RECORDS SUPPLIED:
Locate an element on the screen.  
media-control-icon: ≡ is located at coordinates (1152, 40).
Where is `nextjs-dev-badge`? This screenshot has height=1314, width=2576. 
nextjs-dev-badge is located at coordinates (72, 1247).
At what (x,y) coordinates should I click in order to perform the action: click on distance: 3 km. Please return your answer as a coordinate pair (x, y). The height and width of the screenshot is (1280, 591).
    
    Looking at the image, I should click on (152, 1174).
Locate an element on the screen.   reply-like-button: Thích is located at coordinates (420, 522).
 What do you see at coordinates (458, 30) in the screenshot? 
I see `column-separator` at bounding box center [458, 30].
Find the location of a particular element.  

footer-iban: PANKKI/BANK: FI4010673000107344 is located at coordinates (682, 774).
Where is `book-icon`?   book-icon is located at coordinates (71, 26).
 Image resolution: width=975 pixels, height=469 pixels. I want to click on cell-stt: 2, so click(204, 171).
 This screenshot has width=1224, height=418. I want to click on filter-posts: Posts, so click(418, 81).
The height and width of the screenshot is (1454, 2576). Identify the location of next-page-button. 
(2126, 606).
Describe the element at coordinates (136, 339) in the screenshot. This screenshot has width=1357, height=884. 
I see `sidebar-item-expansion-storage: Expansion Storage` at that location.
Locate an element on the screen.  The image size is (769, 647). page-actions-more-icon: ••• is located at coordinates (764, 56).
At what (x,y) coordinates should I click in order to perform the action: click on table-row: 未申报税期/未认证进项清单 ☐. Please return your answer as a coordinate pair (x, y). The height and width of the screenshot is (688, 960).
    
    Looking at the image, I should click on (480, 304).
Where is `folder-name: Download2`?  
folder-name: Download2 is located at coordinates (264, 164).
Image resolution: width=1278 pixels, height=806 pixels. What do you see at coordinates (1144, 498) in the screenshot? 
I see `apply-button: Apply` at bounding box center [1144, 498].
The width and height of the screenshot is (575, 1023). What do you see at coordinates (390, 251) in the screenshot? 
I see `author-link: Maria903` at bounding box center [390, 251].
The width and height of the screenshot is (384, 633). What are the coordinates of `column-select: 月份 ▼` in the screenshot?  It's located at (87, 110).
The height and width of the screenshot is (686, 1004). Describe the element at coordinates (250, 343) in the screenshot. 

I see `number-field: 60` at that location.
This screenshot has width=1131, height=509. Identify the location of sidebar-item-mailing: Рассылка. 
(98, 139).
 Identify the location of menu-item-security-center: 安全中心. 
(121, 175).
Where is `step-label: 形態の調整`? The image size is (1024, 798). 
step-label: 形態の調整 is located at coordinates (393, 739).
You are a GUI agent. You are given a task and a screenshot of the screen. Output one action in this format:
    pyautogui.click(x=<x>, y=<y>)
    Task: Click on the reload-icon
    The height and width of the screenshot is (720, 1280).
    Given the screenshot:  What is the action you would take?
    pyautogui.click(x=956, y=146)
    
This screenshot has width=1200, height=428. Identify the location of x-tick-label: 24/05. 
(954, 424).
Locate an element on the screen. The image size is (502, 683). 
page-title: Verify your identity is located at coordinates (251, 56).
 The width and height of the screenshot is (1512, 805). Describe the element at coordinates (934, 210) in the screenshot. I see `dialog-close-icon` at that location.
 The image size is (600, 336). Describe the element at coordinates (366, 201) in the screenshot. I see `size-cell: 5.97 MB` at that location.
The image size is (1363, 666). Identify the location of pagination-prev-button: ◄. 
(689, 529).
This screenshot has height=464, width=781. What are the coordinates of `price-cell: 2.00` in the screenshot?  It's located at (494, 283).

ABOUT THIS EXERCISE: Reproduce the rows from the first line through the line containing "nextjs-dev-badge is located", swapping "element" for "component" and keeping everything else identical. Output only those lines.

RESPONSE:
Locate an component on the screen.  
media-control-icon: ≡ is located at coordinates (1152, 40).
Where is `nextjs-dev-badge`? This screenshot has height=1314, width=2576. 
nextjs-dev-badge is located at coordinates (72, 1247).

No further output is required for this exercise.